第132話 ヤクーツクへ飛ぶ
金曜日の学校が終わると、予知夢の五人と狭山は急いで空港へ。
時刻は現在19時ちょうど。空はすっかり暗くなっている。
本来、空港へのチェックインは二時間前を推奨されているが、今回はマモノ対策室の権限を使った特別措置で、三十分前でも大丈夫とのことらしい。
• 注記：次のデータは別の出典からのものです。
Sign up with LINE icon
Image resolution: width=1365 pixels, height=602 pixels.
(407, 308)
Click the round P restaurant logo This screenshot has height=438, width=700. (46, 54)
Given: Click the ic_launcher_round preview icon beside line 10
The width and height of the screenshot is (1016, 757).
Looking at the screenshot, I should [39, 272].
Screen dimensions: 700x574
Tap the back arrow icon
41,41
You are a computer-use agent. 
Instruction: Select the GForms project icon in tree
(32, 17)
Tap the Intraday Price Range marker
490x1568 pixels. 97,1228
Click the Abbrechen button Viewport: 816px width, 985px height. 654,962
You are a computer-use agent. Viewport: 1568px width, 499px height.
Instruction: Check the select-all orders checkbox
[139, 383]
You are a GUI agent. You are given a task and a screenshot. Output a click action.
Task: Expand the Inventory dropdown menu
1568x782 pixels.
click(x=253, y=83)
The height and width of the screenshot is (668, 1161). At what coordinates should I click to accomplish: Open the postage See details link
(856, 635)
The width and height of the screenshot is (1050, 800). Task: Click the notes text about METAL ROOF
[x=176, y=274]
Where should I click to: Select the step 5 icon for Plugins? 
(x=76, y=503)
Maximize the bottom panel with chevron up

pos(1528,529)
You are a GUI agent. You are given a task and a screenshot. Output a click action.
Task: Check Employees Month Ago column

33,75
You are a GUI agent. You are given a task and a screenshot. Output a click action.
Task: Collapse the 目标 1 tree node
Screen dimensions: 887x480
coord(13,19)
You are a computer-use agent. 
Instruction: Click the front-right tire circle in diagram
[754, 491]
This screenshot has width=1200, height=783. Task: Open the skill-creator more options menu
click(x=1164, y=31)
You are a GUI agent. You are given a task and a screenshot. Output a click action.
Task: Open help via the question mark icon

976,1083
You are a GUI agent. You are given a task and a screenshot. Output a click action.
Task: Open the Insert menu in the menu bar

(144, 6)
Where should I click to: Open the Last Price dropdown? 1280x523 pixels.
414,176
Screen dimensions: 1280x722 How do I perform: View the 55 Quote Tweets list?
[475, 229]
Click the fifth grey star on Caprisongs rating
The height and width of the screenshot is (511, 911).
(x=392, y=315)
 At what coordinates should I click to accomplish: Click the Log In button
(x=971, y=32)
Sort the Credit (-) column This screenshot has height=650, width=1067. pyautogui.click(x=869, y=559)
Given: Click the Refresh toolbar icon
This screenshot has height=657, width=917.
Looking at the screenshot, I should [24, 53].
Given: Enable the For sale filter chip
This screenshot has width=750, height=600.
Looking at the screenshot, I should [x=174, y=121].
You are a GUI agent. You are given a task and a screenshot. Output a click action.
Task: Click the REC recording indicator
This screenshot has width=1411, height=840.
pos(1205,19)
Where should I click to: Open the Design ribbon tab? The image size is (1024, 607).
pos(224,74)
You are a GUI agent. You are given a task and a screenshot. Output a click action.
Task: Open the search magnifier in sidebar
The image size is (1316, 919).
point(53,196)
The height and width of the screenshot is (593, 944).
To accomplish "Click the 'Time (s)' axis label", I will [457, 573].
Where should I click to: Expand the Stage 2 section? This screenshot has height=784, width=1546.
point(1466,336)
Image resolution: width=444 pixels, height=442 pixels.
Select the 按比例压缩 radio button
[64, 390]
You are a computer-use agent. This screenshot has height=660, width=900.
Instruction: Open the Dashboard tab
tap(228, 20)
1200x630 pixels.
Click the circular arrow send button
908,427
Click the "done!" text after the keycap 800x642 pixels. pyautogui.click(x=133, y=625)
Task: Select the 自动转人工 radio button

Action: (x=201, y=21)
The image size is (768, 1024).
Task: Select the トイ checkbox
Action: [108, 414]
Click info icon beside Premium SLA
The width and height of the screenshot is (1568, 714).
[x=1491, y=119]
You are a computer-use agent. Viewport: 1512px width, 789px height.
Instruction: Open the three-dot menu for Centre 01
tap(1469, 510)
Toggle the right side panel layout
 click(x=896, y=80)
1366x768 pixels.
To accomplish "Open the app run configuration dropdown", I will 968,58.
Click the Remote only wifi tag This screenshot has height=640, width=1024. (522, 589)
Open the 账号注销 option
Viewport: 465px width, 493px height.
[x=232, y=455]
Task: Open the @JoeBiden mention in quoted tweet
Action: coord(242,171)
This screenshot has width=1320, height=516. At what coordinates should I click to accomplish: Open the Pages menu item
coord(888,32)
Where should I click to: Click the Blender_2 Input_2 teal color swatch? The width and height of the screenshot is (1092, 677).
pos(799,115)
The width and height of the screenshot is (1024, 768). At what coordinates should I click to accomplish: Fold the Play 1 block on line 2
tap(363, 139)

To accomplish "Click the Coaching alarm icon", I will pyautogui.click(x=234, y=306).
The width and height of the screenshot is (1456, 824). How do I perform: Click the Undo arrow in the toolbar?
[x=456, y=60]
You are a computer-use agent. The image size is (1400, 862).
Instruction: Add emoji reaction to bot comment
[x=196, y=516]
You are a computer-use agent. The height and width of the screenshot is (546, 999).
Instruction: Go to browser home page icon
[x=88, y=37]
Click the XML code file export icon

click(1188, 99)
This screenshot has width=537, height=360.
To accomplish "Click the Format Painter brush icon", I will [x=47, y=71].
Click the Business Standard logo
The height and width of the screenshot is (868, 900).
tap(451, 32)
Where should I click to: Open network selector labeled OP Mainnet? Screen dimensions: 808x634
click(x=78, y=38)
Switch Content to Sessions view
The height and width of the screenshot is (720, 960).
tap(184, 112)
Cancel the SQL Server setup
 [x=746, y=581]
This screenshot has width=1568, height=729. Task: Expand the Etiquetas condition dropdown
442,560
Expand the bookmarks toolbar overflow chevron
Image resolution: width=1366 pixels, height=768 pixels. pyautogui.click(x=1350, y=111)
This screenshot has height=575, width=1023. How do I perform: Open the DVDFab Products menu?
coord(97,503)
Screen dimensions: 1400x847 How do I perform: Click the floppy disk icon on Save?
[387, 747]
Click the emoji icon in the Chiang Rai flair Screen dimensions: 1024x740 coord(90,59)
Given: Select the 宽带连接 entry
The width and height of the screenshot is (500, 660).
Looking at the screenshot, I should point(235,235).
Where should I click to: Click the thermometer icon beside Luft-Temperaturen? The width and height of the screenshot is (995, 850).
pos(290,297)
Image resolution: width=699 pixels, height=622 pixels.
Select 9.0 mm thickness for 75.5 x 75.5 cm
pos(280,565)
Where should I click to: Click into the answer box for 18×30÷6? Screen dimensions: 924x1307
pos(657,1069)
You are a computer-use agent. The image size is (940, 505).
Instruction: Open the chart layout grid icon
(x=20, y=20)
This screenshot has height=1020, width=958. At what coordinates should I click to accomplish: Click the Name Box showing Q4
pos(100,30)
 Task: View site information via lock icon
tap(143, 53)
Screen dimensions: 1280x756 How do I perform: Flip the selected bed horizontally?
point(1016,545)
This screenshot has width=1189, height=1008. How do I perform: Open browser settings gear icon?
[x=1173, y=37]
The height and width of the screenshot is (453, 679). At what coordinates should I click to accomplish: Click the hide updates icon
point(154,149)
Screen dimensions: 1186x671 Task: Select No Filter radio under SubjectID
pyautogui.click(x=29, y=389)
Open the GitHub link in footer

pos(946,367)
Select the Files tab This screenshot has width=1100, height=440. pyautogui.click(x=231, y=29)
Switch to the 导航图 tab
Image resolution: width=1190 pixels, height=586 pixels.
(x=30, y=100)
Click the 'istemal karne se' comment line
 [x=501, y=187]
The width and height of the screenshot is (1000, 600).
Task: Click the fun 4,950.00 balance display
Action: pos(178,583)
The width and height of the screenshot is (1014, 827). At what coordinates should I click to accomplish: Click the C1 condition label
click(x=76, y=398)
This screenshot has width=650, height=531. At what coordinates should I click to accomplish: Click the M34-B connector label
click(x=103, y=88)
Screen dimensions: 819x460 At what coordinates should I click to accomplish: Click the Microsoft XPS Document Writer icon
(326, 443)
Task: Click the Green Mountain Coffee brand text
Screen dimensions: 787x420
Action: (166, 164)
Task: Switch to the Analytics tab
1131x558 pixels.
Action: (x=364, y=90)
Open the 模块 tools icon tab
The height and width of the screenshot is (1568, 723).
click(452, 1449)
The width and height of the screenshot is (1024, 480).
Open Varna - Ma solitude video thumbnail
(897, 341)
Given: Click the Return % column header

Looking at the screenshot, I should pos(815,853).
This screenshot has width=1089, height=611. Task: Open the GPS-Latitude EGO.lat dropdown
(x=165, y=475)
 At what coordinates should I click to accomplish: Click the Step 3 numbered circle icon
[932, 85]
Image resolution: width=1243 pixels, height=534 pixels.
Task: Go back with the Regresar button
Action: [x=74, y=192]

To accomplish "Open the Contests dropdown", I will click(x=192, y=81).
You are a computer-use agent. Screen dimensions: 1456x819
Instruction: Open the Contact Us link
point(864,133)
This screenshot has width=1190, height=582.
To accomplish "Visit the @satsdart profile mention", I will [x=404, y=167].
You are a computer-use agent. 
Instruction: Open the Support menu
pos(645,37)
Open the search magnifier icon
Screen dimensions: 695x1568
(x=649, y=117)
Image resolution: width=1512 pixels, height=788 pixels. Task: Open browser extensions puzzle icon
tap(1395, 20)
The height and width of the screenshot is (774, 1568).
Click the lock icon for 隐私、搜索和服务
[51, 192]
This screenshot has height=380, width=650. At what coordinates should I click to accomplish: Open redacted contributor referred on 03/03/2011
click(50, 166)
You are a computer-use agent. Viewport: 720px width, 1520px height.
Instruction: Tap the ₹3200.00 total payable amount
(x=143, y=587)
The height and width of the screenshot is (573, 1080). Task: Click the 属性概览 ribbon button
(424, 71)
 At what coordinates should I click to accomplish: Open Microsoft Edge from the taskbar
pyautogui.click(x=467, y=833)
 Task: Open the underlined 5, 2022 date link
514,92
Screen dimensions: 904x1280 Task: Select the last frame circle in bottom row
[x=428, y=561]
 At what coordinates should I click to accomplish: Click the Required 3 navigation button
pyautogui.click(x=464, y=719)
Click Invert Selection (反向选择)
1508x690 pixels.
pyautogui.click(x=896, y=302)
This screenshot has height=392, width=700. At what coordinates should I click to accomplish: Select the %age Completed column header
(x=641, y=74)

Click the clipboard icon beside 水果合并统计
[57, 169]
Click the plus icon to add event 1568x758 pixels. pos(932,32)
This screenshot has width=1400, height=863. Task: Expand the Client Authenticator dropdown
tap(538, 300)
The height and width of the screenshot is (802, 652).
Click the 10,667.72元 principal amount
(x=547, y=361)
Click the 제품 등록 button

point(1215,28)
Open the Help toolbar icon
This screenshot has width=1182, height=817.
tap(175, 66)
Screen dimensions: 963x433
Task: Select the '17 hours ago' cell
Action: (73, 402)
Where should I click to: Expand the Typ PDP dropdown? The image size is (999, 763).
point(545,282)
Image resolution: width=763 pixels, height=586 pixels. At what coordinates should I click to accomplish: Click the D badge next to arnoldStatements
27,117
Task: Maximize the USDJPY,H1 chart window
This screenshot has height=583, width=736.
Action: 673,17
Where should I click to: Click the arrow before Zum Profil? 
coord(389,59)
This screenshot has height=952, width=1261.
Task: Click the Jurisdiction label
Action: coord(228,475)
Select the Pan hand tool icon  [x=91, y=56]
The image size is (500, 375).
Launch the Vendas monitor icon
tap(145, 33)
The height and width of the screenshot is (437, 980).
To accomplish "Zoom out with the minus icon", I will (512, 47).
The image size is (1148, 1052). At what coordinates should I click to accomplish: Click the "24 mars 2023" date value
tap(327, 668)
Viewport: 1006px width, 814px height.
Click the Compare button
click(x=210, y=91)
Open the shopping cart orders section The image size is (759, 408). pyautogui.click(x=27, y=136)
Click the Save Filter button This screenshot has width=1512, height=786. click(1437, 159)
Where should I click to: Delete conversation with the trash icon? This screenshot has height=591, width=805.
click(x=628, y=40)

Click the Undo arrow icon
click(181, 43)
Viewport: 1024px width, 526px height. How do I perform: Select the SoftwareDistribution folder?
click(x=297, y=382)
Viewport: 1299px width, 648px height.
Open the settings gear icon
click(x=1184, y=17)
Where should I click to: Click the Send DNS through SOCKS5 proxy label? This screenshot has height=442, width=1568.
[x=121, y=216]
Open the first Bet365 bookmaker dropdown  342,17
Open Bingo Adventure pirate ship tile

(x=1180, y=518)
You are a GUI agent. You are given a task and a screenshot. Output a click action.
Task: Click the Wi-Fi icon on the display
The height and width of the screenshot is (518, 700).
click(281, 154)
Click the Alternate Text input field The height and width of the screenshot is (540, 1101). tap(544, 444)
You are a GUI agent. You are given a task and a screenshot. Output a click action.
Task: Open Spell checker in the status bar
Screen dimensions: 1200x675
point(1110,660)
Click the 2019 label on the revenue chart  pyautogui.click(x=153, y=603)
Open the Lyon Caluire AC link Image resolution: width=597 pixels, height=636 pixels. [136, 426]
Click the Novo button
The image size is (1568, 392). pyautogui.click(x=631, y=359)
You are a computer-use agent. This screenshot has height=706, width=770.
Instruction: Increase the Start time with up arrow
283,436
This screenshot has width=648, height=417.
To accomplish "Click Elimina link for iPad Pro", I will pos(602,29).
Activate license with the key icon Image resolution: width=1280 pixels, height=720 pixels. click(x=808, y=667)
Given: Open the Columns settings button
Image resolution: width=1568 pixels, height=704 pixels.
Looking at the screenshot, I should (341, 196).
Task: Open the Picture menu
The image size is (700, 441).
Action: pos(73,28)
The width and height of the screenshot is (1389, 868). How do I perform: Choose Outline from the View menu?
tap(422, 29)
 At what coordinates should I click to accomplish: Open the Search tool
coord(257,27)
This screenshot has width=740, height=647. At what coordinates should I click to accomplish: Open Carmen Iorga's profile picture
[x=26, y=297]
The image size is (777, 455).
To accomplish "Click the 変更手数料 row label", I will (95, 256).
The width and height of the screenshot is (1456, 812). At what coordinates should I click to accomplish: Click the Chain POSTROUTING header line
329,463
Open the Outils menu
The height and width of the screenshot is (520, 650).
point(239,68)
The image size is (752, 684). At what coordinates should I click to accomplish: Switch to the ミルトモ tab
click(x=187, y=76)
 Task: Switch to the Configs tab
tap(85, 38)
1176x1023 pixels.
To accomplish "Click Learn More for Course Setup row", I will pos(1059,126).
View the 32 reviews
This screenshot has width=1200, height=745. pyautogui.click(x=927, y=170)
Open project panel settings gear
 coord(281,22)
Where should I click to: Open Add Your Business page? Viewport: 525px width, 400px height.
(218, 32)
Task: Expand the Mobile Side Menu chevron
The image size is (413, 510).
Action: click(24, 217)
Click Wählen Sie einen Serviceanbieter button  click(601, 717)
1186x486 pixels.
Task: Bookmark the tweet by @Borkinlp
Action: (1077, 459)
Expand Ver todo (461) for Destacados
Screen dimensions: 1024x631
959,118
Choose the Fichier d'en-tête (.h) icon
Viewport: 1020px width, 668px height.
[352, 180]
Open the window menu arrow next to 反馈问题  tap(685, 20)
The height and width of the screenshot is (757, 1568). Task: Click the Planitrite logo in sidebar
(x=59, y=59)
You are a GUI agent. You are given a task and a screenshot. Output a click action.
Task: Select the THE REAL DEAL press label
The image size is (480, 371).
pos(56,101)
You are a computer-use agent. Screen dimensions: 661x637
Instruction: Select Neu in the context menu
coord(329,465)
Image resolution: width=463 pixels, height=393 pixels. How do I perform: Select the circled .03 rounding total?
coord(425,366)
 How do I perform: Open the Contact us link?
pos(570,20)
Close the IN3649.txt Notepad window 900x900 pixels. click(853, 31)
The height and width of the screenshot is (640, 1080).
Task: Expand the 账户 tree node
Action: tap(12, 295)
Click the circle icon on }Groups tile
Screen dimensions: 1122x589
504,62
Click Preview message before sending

チェックインカウンターへと向かいながら、狭山が日向に話しかける。
「ところで日向くん。前回の中国旅行の時は出国前にひと悶着あったらしいね?」
「あー、ありましたね。金属探知機のX線カメラに写らないんですよ、俺。だから今回もちょっと無事に出発できるかどうか……」
「ご心配なく! 今回は、空港にあらかじめ話を通してある! VIP対応を期待してもらっていいよ!」
「マジですか」
チェックインカウンターにて、自分たちの番がくる。
狭山が皆を代表し、カウンターの前に出る。
「どうもー。マモノ対策室の……」
「ああ、話は聞いております。パスポートを――――」
係の者に言われ、狭山は自身のパスポートを取り出す。
その様子を、日向は横からこっそり覗き見ていた。
(狭山さんのパスポート……生年月日とか載ってるんじゃ……)
先日、本堂と『狭山の年齢はいくつなのか』という話をしてから、日向はそれが少し気になっていたのだ。
……しかし、生年月日が記載されているページはあっという間にパラパラとめくられ、確認することは叶わなかった。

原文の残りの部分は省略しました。